§ **Exercise directions**
Copy out every line of the entries below word for word, omitting the pictures.

▶

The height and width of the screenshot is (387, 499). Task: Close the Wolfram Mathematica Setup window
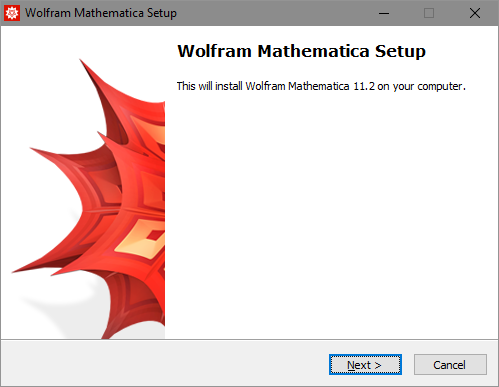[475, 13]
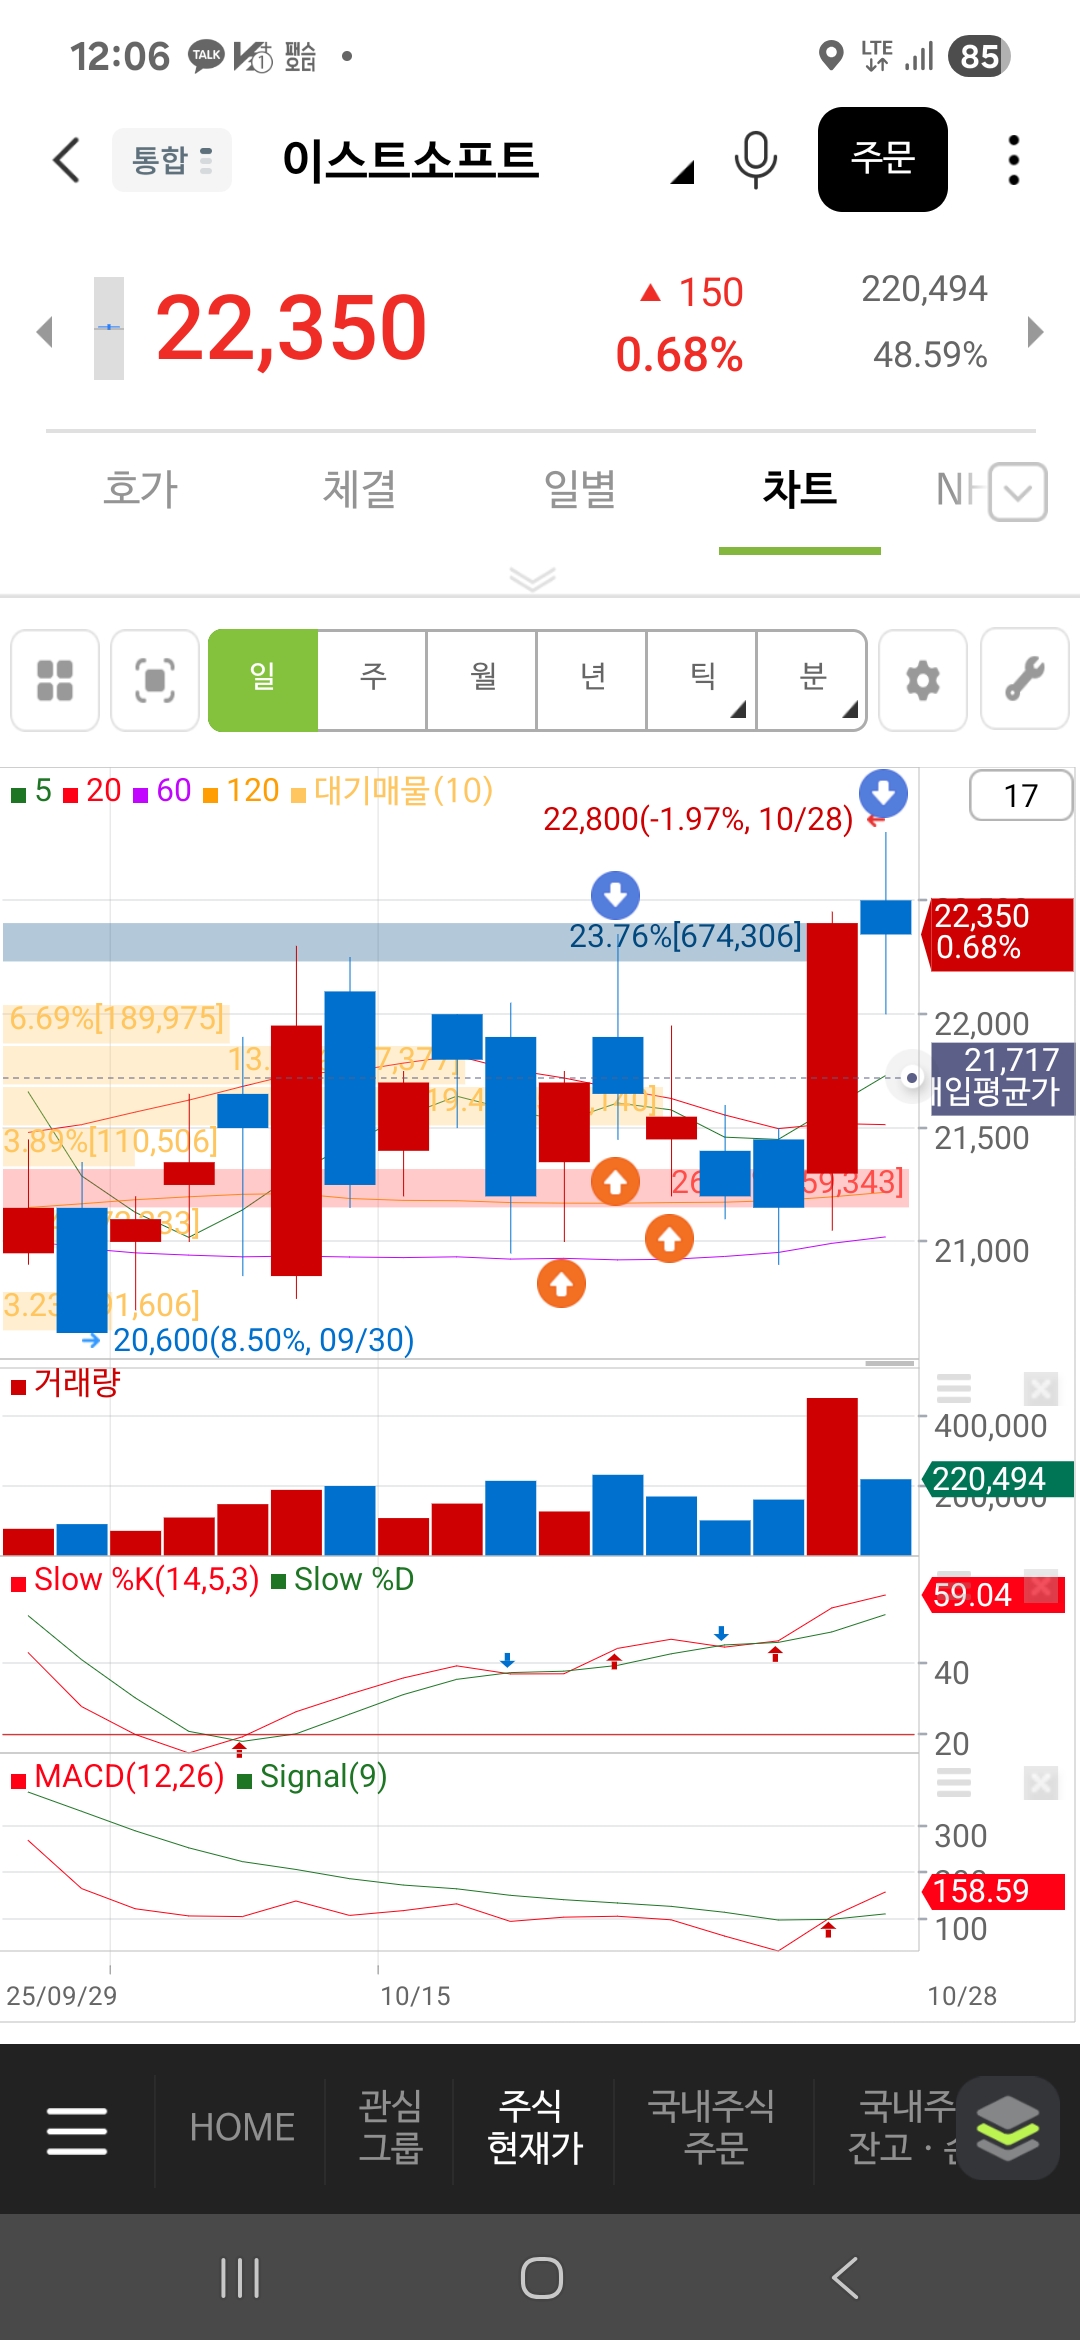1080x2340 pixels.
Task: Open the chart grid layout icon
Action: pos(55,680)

◀

§ **Output below**
The height and width of the screenshot is (387, 499). Task: Close the Wolfram Mathematica Setup window
[475, 13]
1080x2340 pixels.
Task: Open the chart grid layout icon
Action: pos(55,680)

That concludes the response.